Don’t we wish that political problems could be approached with such precision?  In the currently escalating difficulties in Syria, every problem can be analyzed from multiple points of view.  The Alawites, who control the government, are in the minority even among the Shiites, of whom they are a radical branch.  The majority of Syrians are Sunni who have been fighting with the Shiites since the 7th century.  Think of how differently each of these groups analyzes the problems of 1400 years.

To continue the mathematical metaphor factor in the international community, particularly those in the west who have little understanding of the Muslim culture and the struggles through which they have gone.
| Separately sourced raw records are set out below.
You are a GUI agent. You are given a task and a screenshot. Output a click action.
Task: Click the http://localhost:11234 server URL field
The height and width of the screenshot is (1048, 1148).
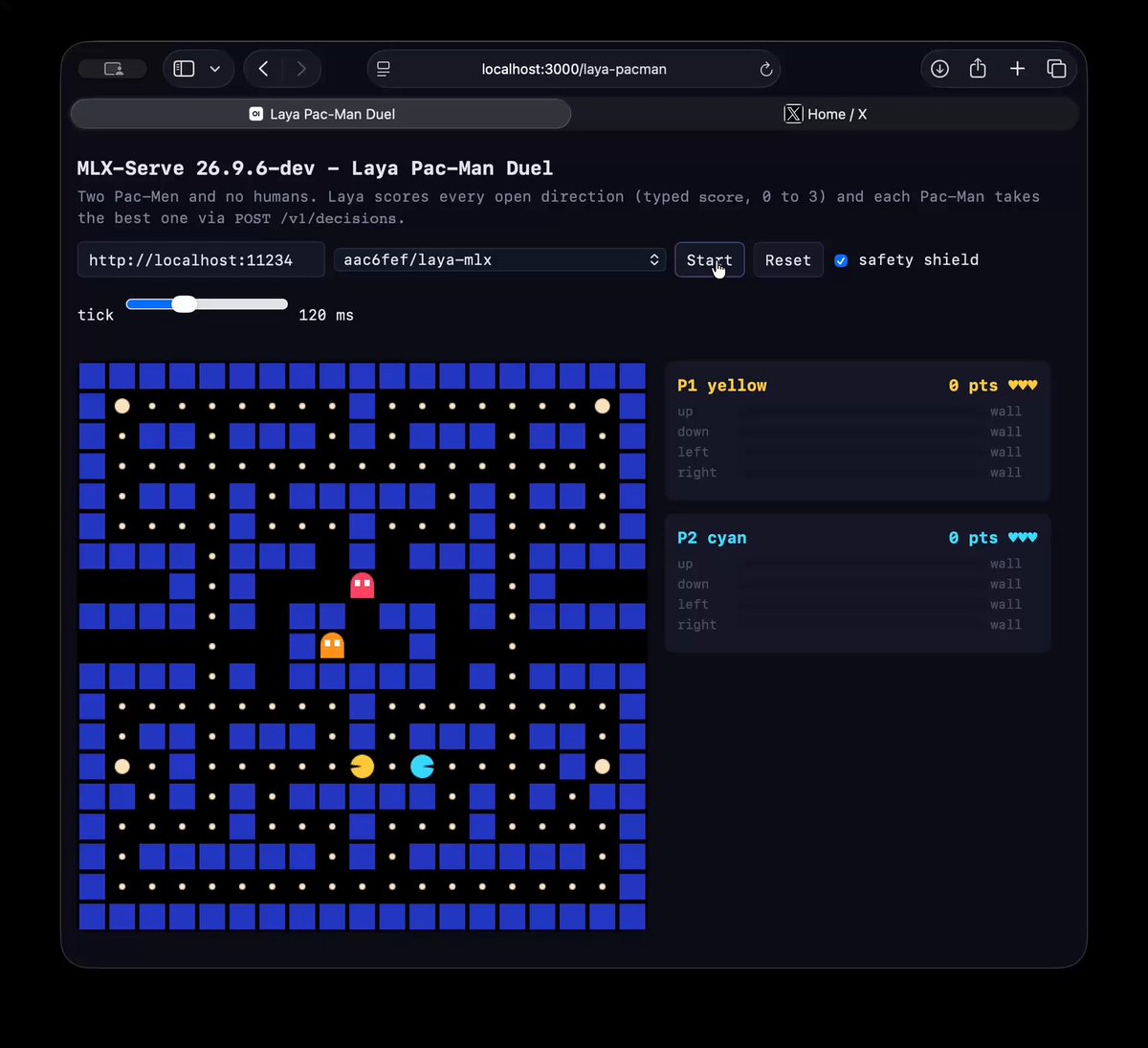coord(201,260)
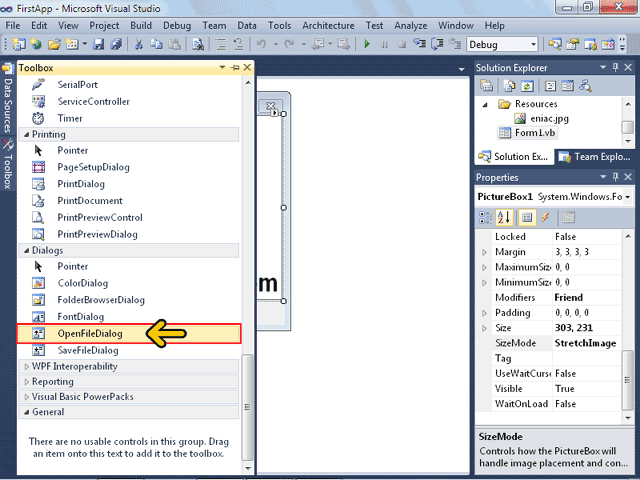Click the Start Debugging play icon
This screenshot has height=480, width=640.
[x=368, y=44]
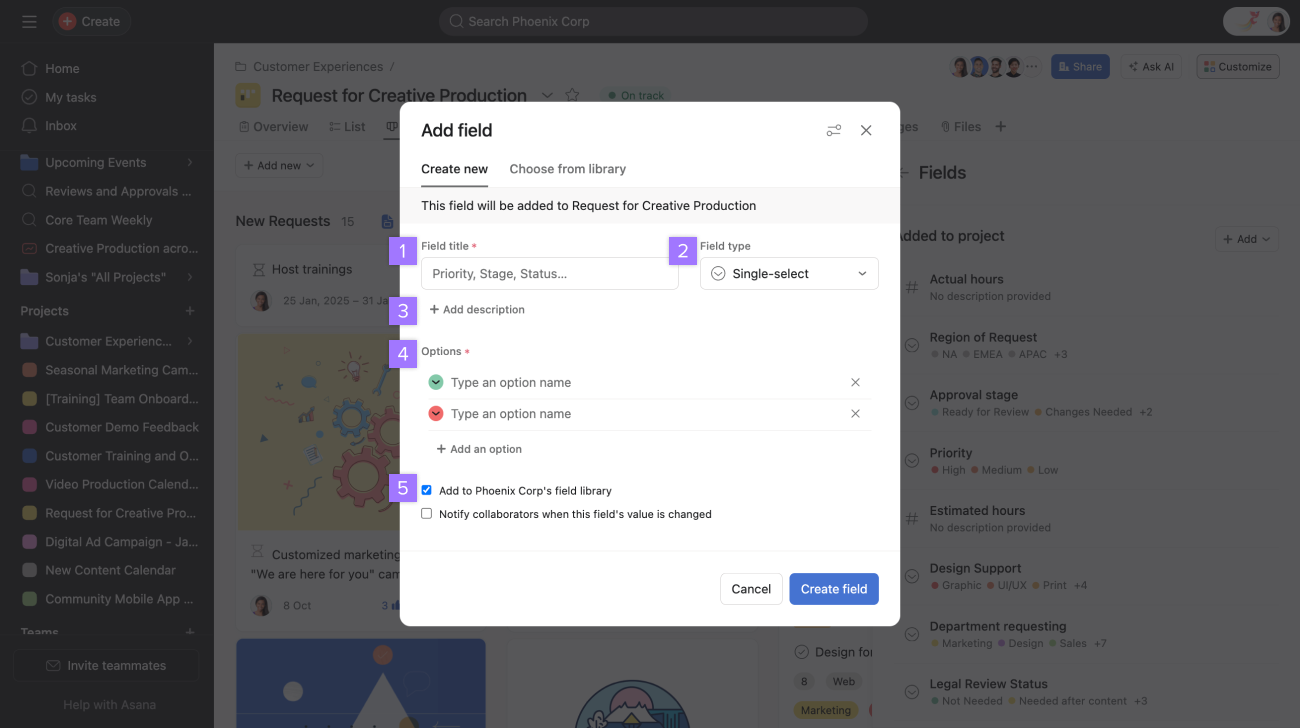Open the Add dropdown in the Fields panel
Screen dimensions: 1300x728
[x=1246, y=239]
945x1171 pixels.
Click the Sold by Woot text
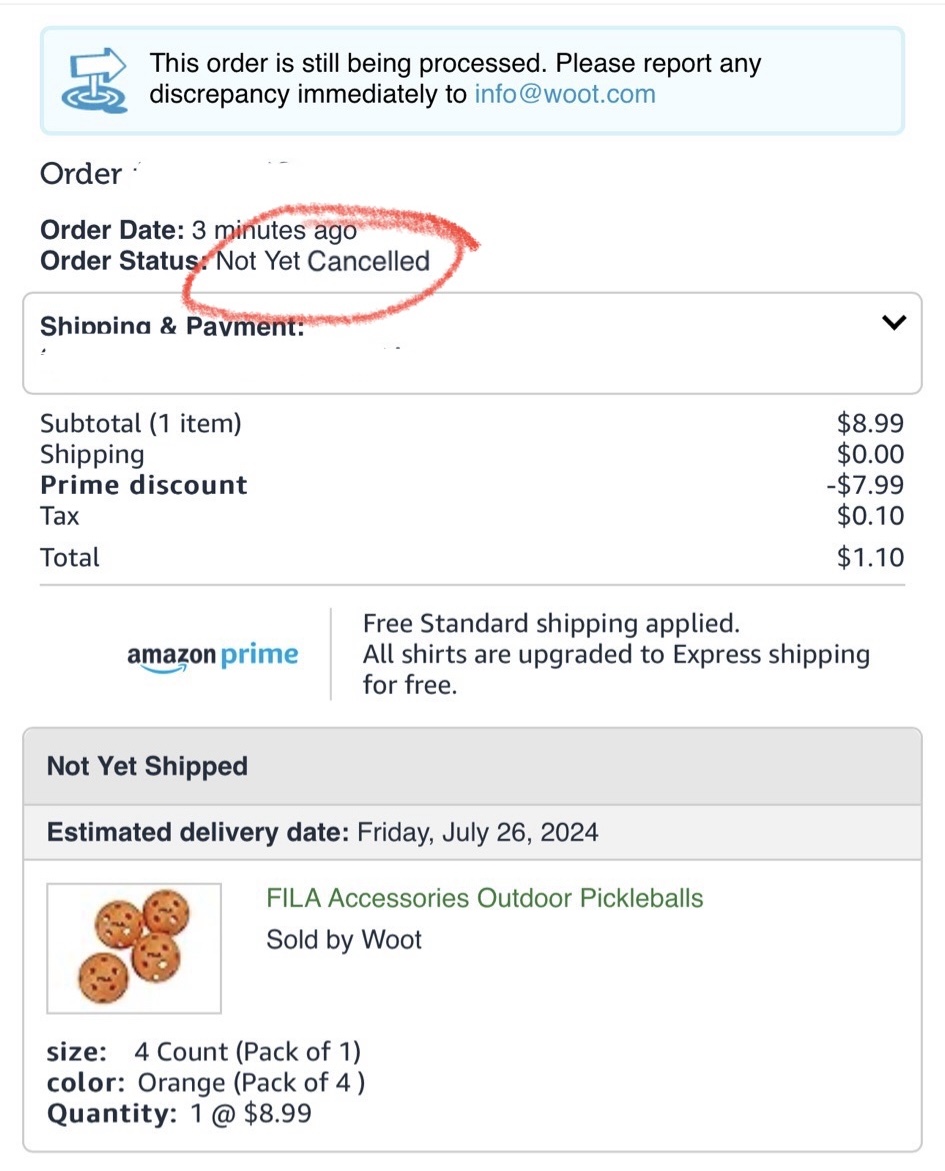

Unlike the problems in math, each solution poses a new set of problems.  Suppose, for example, the Alawites are responsible for the horrendous chemical attacks.  Dealing with Assad and his regime may be a solution, but who can predict what would fill the vacuum left by his removal.  Another possibility is that the Alawites are guilty but Assad is as clueless as he looks.  Getting rid of him in that case would definitely have major implications, none of them good. 

Maybe Hezbollah from Lebanon are the perpetrators.  That broadens the implications for the entire Middle East.  Could it be the “Rebels?”  That’s in quotes because from what we hear no one is certain how many factions there are in that class.  Are some so deranged as to gas their own people in hopes of an international response against Assad?  If they took control it might make the recurrent problems in Egypt tame by comparison. 

Add to all of that the justified paranoia we have over such terms as “slam dunk.”  I truly believe that Colin Powell believed the “intelligence” he had been given, but there is one name missing from the Iraqi calculus:  Hans Blix.  He was the United Nations appointed inspector for weapons of mass destruction in the run up to the Iraqi war.  His assessment that there was not definitive evidence for their existence was ignored by the Bush administration, although he proved to be right. 

In the current crisis there is, unlike the math problem, no solution that does not pose a problem that may be much more serious that the one which we now feel we must solve.  Whoever did the gassing must be brought to justice.  How do we prove who did it and what does the international community do in response?

The President has asked for congressional debate.  Had he not done so, he would have been vilified.  If Congress can be given the facts, not transmogrified to produce a certain result, let’s hope they can pool their collective wisdom into a reasoned solution. 

We have already seen what a knee-jerk response for a political agenda can produce.  Surely, we must have learned something from the debacle of Iraq.